• WHAT YOU SHOULD DO
In the records below, tally each line that contains the word "agent" and give the total only.

*** Begin section ***

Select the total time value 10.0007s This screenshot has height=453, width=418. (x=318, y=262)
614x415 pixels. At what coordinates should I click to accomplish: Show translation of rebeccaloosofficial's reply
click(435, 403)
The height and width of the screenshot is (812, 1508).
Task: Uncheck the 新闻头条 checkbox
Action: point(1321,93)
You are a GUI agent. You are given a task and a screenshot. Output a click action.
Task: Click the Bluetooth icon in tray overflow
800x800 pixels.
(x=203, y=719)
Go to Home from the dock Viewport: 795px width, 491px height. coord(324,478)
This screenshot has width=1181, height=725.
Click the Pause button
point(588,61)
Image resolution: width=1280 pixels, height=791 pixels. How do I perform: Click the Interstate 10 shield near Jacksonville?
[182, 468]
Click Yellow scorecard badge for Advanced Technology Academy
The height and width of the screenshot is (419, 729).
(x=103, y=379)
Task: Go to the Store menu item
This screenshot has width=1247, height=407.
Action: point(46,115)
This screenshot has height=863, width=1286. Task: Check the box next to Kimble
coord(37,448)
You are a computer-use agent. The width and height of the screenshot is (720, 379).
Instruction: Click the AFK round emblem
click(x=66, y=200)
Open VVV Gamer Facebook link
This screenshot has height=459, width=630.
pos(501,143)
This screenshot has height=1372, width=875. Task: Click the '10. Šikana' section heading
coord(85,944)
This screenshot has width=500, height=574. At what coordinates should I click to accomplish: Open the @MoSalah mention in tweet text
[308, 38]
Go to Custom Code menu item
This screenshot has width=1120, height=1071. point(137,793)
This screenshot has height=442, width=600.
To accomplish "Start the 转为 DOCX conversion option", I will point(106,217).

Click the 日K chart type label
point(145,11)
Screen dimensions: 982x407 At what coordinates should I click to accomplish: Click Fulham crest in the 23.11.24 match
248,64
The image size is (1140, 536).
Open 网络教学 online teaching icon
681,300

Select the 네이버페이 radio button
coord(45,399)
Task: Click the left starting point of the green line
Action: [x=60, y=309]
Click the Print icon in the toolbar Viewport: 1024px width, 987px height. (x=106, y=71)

*** End section ***

• SOLUTION TO THIS PROBLEM
2